Nicely stir fried without being overcooked. However it was a little too oily and watery. What I liked was that it came served with "Ti Po" or crispy fried sole fish, which gave the occasional crunch and added saltiness.

Steamed Pomfret

Fresh and steamed just right, with the flesh firm and sweet. Just the way a good dish of steamed pomfret should be. Paying compliments to the fish was the gravy, tasty from all the sour plums and tomatoes in it.

Liver Roll

The liver roll or "Ngoh Hiang" was honestly quite good. Thin crispy skin covering a mould of finely chopped liver but with only a slight hint of liver taste. Dipped in the sweet and sticky plum sauce, it made for a nice dish.

Yam Paste with Gingko Nuts

As mentioned before, I consider yam paste or Orh Nee as one of the hallmarks of Teochew food, which explains my high expectations of it. While I used to praise Guan Hin for their rather stellar rendition of this traditional Teochew dessert, the same compliments couldn't be extended that evening. Barely warm when served, it looked pre made and as though it had been sitting in a corner for quite a long period of time. Texture wise, it wasn't smooth, coming across as chunky and oily. Even the gingko nuts were too soft and bland. A total disappointment.


A rather filling dinner for 5 came up to about $90, which really isn't very expensive but somehow or rather, food standard has slided a little, especially in the case of the Orh Nee. Service was acceptable but could be better. Has the hype over Guan Hin resulted in a decline in its culinary standard - one that took decades to build?

Likes: Above average Teochew food, not too expensive
Dislikes: Long waiting times, service can be better

Final Verdict:
Value for money:7/10


Address: Blk 34 Whampoa West

Contact: 6298 3179

Opening Hours: Daily: 11.30am - 3pm, 6pm - 10pm


His Food Blog said...

I have tried Hung Kang once and honestly wasn't impressed by them at all. Their food was below average in my opinion.

For Teochew food, my family usually head to Lee Kui, aka Ah Hoi (Crab) @ Mosque Street.

They served excellent Cold Crab, and Oyster Egg, but the best of all is their Orh Nee, that comes with Gingko Nuts and Pumpkim - which I found alot of places is lacking.

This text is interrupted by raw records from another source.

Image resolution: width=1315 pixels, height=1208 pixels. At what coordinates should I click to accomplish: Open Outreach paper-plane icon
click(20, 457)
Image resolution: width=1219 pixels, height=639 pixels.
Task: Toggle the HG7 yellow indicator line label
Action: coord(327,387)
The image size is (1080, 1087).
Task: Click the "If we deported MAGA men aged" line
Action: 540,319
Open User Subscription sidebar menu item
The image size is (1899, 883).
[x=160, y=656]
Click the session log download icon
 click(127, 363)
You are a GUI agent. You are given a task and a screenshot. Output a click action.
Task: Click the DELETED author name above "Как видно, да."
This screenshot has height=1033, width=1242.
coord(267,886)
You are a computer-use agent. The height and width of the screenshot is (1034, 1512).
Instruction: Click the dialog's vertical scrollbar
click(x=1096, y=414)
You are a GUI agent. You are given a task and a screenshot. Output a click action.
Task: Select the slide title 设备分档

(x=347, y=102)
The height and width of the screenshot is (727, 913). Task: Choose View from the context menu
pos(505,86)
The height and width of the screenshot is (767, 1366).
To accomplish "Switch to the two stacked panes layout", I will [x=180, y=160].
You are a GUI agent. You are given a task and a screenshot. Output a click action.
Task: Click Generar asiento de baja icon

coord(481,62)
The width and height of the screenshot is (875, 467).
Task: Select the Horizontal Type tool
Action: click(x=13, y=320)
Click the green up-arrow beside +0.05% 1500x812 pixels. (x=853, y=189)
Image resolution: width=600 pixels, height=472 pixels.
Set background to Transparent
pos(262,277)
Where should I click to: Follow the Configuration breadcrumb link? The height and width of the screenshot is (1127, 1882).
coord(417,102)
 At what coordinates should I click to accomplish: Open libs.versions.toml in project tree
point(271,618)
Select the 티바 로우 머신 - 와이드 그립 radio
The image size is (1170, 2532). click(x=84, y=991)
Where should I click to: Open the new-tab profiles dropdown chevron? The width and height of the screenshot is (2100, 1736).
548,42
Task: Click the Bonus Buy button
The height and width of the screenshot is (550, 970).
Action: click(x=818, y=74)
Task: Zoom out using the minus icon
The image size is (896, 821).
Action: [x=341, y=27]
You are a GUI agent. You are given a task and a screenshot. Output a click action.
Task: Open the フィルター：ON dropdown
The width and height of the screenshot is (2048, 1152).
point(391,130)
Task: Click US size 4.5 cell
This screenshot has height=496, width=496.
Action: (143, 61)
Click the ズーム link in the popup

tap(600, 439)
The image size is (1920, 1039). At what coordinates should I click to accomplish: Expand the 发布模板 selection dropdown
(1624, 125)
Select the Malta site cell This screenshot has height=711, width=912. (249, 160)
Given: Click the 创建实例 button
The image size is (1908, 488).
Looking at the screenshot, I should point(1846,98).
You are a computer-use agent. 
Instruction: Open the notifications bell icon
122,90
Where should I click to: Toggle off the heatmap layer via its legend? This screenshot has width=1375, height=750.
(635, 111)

You can see the photos and my reviews on Lee Kui via my links below:

fatpig said...

Hung Kang only their fried fish skin and braised goose is nice. The rest is terrible. But 10+ yrs ago it was excellent.

Lee Kui is quite good but overly crowded so usually I don't bother lol.

Anonymous said...

Hmmmmms the last time I went to Guan Hin, their orh nee was terribly sweet! Their reason is that they need to preserve the yam with loads of sugar, or else it will turn bad easily... Do you find it sweet as well?

fatpig said...

Ya Orh Nee is quite sweet but I personally have quite a sweet tooth so I kinda like it :p

Anonymous said...

Lee Kui's food is really nice n tasty !!should go n visit it...!!